WORKING DATA —

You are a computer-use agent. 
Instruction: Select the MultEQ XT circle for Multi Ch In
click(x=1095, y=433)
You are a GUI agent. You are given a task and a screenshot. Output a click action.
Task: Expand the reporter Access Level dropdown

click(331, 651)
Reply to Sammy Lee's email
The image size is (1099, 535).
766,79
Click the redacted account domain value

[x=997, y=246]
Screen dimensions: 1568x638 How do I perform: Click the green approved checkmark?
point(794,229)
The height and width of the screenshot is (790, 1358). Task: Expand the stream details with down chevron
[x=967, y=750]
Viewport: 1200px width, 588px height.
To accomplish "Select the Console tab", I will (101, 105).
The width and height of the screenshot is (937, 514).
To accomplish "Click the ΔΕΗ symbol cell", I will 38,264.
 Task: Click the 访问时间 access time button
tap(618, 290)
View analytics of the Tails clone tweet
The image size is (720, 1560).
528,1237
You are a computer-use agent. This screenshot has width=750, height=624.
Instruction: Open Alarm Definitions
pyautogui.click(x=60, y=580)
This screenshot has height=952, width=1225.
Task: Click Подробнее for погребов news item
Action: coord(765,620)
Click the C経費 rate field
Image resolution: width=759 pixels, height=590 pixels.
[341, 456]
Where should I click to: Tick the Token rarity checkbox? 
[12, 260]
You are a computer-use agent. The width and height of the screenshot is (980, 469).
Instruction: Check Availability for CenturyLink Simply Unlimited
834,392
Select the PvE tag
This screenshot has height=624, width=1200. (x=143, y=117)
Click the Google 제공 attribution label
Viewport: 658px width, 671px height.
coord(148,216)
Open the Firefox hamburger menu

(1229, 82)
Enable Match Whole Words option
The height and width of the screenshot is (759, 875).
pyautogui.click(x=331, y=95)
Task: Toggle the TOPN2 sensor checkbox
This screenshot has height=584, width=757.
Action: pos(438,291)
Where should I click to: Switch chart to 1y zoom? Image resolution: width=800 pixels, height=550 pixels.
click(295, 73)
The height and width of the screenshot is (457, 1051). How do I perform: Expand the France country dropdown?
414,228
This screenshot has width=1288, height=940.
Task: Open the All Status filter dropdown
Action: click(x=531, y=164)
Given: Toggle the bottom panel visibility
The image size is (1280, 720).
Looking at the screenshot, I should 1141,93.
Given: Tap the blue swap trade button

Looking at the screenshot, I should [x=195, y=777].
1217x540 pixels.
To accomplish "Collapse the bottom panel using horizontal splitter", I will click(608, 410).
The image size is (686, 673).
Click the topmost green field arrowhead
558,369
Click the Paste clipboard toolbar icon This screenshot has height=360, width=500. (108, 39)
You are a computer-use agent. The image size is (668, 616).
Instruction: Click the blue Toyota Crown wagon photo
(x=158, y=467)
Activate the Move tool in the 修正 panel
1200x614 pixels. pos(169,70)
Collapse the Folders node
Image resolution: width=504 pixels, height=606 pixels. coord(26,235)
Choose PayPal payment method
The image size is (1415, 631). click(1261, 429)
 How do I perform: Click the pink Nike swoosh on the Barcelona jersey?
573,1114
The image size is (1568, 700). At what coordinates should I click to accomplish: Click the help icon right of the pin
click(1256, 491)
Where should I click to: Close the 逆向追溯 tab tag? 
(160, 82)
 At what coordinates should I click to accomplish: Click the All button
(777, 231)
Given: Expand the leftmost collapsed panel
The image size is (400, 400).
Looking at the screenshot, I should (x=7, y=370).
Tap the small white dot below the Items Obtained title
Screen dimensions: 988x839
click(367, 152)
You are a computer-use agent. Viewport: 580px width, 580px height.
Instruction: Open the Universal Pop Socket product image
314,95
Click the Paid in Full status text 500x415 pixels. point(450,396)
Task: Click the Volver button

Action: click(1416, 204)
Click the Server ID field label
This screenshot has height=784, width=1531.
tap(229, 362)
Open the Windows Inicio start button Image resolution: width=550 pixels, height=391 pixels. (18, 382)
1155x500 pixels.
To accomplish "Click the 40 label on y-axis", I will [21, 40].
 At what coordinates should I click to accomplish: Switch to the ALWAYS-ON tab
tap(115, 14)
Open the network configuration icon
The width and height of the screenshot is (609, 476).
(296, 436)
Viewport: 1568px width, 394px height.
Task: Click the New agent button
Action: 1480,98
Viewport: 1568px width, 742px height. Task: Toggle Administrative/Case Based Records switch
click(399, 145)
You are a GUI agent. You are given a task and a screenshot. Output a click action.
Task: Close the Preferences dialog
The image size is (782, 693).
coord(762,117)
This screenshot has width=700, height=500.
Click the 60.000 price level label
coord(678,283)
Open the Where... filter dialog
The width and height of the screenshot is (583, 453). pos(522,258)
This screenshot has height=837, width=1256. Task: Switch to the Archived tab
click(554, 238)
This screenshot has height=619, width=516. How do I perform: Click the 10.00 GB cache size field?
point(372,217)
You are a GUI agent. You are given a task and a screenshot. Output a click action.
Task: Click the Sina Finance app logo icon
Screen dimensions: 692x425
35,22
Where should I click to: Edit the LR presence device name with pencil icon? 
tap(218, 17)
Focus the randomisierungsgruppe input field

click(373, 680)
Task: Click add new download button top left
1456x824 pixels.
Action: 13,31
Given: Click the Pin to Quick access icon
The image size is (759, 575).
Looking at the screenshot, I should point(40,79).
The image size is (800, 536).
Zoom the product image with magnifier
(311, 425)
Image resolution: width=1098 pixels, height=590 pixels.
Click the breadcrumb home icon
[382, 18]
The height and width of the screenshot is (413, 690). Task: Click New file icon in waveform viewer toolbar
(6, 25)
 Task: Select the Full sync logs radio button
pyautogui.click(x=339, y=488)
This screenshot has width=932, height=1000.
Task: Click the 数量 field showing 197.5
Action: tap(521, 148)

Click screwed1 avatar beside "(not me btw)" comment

EXERCISE INSTRUCTIONS — A complete and exact reproduction of the data is needed.

SOLUTION BELOW —
You are a computer-use agent. 
Instruction: Select the MultEQ XT circle for Multi Ch In
click(x=1095, y=433)
You are a GUI agent. You are given a task and a screenshot. Output a click action.
Task: Expand the reporter Access Level dropdown

click(331, 651)
Reply to Sammy Lee's email
The image size is (1099, 535).
766,79
Click the redacted account domain value

[x=997, y=246]
Screen dimensions: 1568x638 How do I perform: Click the green approved checkmark?
point(794,229)
The height and width of the screenshot is (790, 1358). Task: Expand the stream details with down chevron
[x=967, y=750]
Viewport: 1200px width, 588px height.
To accomplish "Select the Console tab", I will (101, 105).
The width and height of the screenshot is (937, 514).
To accomplish "Click the ΔΕΗ symbol cell", I will 38,264.
 Task: Click the 访问时间 access time button
tap(618, 290)
View analytics of the Tails clone tweet
The image size is (720, 1560).
528,1237
You are a computer-use agent. This screenshot has width=750, height=624.
Instruction: Open Alarm Definitions
pyautogui.click(x=60, y=580)
This screenshot has height=952, width=1225.
Task: Click Подробнее for погребов news item
Action: coord(765,620)
Click the C経費 rate field
Image resolution: width=759 pixels, height=590 pixels.
[341, 456]
Where should I click to: Tick the Token rarity checkbox? 
[12, 260]
You are a computer-use agent. The width and height of the screenshot is (980, 469).
Instruction: Check Availability for CenturyLink Simply Unlimited
834,392
Select the PvE tag
This screenshot has height=624, width=1200. (x=143, y=117)
Click the Google 제공 attribution label
Viewport: 658px width, 671px height.
coord(148,216)
Open the Firefox hamburger menu

(1229, 82)
Enable Match Whole Words option
The height and width of the screenshot is (759, 875).
pyautogui.click(x=331, y=95)
Task: Toggle the TOPN2 sensor checkbox
This screenshot has height=584, width=757.
Action: pos(438,291)
Where should I click to: Switch chart to 1y zoom? Image resolution: width=800 pixels, height=550 pixels.
click(295, 73)
The height and width of the screenshot is (457, 1051). How do I perform: Expand the France country dropdown?
414,228
This screenshot has width=1288, height=940.
Task: Open the All Status filter dropdown
Action: click(x=531, y=164)
Given: Toggle the bottom panel visibility
The image size is (1280, 720).
Looking at the screenshot, I should 1141,93.
Given: Tap the blue swap trade button

Looking at the screenshot, I should [x=195, y=777].
1217x540 pixels.
To accomplish "Collapse the bottom panel using horizontal splitter", I will click(608, 410).
The image size is (686, 673).
Click the topmost green field arrowhead
558,369
Click the Paste clipboard toolbar icon This screenshot has height=360, width=500. (108, 39)
You are a computer-use agent. The image size is (668, 616).
Instruction: Click the blue Toyota Crown wagon photo
(x=158, y=467)
Activate the Move tool in the 修正 panel
1200x614 pixels. pos(169,70)
Collapse the Folders node
Image resolution: width=504 pixels, height=606 pixels. coord(26,235)
Choose PayPal payment method
The image size is (1415, 631). click(1261, 429)
 How do I perform: Click the pink Nike swoosh on the Barcelona jersey?
573,1114
The image size is (1568, 700). At what coordinates should I click to accomplish: Click the help icon right of the pin
click(1256, 491)
Where should I click to: Close the 逆向追溯 tab tag? 
(160, 82)
 At what coordinates should I click to accomplish: Click the All button
(777, 231)
Given: Expand the leftmost collapsed panel
The image size is (400, 400).
Looking at the screenshot, I should (x=7, y=370).
Tap the small white dot below the Items Obtained title
Screen dimensions: 988x839
click(367, 152)
You are a computer-use agent. Viewport: 580px width, 580px height.
Instruction: Open the Universal Pop Socket product image
314,95
Click the Paid in Full status text 500x415 pixels. point(450,396)
Task: Click the Volver button

Action: click(1416, 204)
Click the Server ID field label
This screenshot has height=784, width=1531.
tap(229, 362)
Open the Windows Inicio start button Image resolution: width=550 pixels, height=391 pixels. (18, 382)
1155x500 pixels.
To accomplish "Click the 40 label on y-axis", I will [21, 40].
 At what coordinates should I click to accomplish: Switch to the ALWAYS-ON tab
tap(115, 14)
Open the network configuration icon
The width and height of the screenshot is (609, 476).
(296, 436)
Viewport: 1568px width, 394px height.
Task: Click the New agent button
Action: 1480,98
Viewport: 1568px width, 742px height. Task: Toggle Administrative/Case Based Records switch
click(399, 145)
You are a GUI agent. You are given a task and a screenshot. Output a click action.
Task: Close the Preferences dialog
The image size is (782, 693).
coord(762,117)
This screenshot has width=700, height=500.
Click the 60.000 price level label
coord(678,283)
Open the Where... filter dialog
The width and height of the screenshot is (583, 453). pos(522,258)
This screenshot has height=837, width=1256. Task: Switch to the Archived tab
click(554, 238)
This screenshot has height=619, width=516. How do I perform: Click the 10.00 GB cache size field?
point(372,217)
You are a GUI agent. You are given a task and a screenshot. Output a click action.
Task: Click the Sina Finance app logo icon
Screen dimensions: 692x425
35,22
Where should I click to: Edit the LR presence device name with pencil icon? 
tap(218, 17)
Focus the randomisierungsgruppe input field

click(373, 680)
Task: Click add new download button top left
1456x824 pixels.
Action: 13,31
Given: Click the Pin to Quick access icon
The image size is (759, 575).
Looking at the screenshot, I should point(40,79).
The image size is (800, 536).
Zoom the product image with magnifier
(311, 425)
Image resolution: width=1098 pixels, height=590 pixels.
Click the breadcrumb home icon
[382, 18]
The height and width of the screenshot is (413, 690). Task: Click New file icon in waveform viewer toolbar
(6, 25)
 Task: Select the Full sync logs radio button
pyautogui.click(x=339, y=488)
This screenshot has width=932, height=1000.
Task: Click the 数量 field showing 197.5
Action: tap(521, 148)

Click screwed1 avatar beside "(not me btw)" comment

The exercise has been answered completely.